I white knuckle the ride in the passenger seat to go get him, I can't allow myself to think about the ride back. With my Dad. With my Dad broken in the passenger seat. I am driving. I can't drive in the dark. There are too many unknowns that happen alongside highways at night. I am making him nervous. We pull over to get the kids some dinner and he gets behind the steering wheel. I am making him nervous. I white knuckle the ride back home in the passenger seat. Knowing a stint will slip. Knowing an unknown clot will float towards his brain. I can't stop thinking what if, what if, what if... What if my Husband gets into an accident right in front of us. I am paralyzed with fear. We make it home and I am ok once again.
My Dad needs me. He needs me to go places with him. To walk slow beside him, making both of us look normal. He needs me. I go to an interview, I do well. They want to hire me. I am so paralyzed with fear at being away from my children for 50 hours a week making money necessary for us to survive and get back onto our own two feet that as I'm pulling into our neighborhood I realize every last muscle is seizing up on me. I can't unfurl my fingers from the twisted positions they're in. I am passing out.
My Husband saves me, drives me home. I can barely make the walk to the bedroom to curl up on the bed. I can't do this. I have to make this stop. This has to stop. This is INSANE. Why can't I talk myself down out of this panic? I can't cry no matter how hard I want to. Please let me cry, I just want to cry. I text my Mom to come get me. I don't care where I go, I just want this to stop. I kiss my Husband, my kids, tell them I need to go to the doctor. That I hope to be home in time to make them breakfast. I get into the car and arrive at the Emergency Room.
I pace the floor, flapping my hands, wanting to feel anything. My Mom sits me down, hands me a tissue and rubs my back. The floodgates open. I can feel. I still feel like I can't breathe. They offer me medication. The same medication my therapist had offered mere hours before my interview. I denied it then thinking I could fight this. That I am so much stronger than I think and that I can defeat my own demons. I start removing my jacket, please, PLEASE just give me a shot. Give me an I.V. give me a pill. I need relief. I need this to stop. Please make it stop. I'm given two pills of my original prescription of the drug I had refused before. I drink their ice water faster than they can give it to me. When had I stopped drinking? When had I eaten last?
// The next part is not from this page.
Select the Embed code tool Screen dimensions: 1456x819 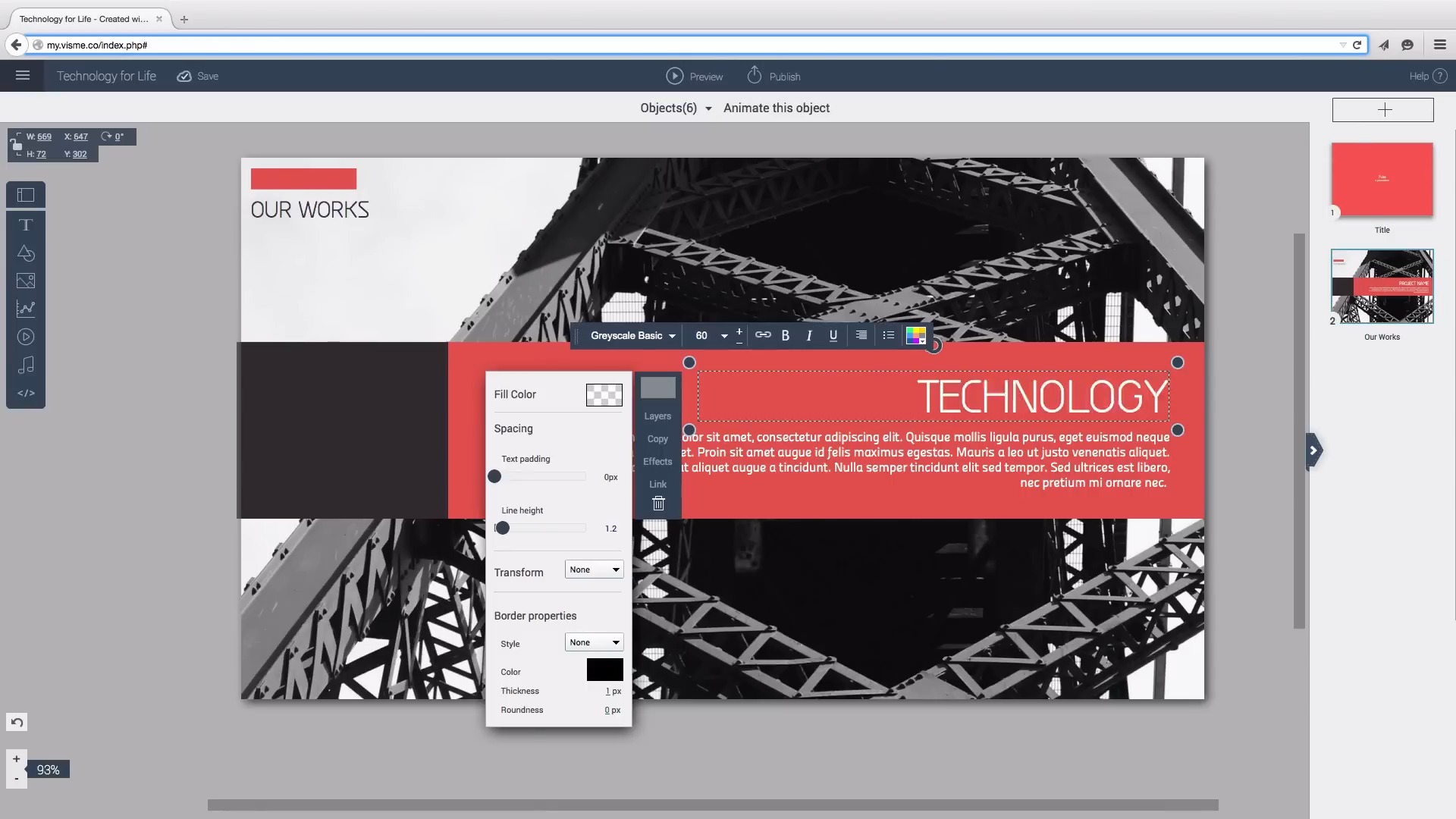coord(26,393)
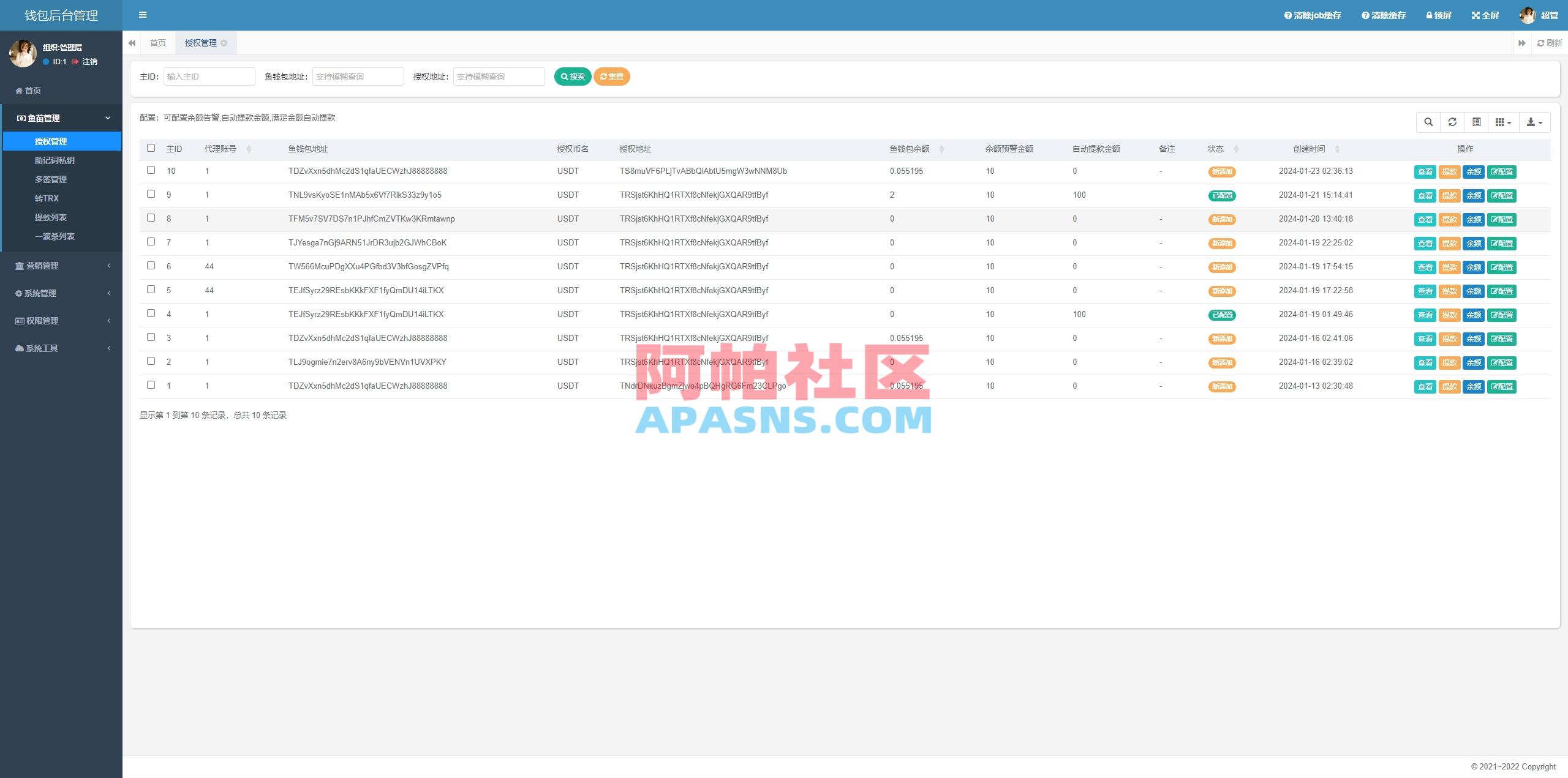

I'm no longer pacing. The tears come and they fall and they are so welcome here. I never knew how good it could feel to just let it go. To not be strong. To be so human.
Two days out. I still find myself telling myself that I'm not allowed to cry. That I have to be strong for EVERYONE. I have been putting this post off because I KNEW it would make me cry, that I just might break down. I am sobbing. Lo just came up and put his hand on my arm to tell me he loves me. I am loved. I am loved and needed, but I am human.
The hardest part of all of this is saying no. I want to be there for everyone. I want to. But, no. I can't. I have the most important people in my life, my top priorities here under this roof. And I know I have family that needs me as well, but the answer is no. NO NO NO. I'm getting used to saying it, it's just hard to fully believe it in my heart.
I still panic. I still don't want to think about driving or leaving my neighborhood. I don't want to be this person. But, I don't have to be her. I don't have to be scared... and I know that. I also know it will take time.
So please, keep an eye out for me. I'm still here. I'm still listening to your beautiful stories and I'm still crying alongside you when you're pouring your hearts out. But now, I might actually be crying real tears for you, because life ISN'T fair, but it is what we make it.
2012 is about making this life my own... about finding me under all of this mess. I'm here somewhere, and I am beautiful and happy and above all else, loved.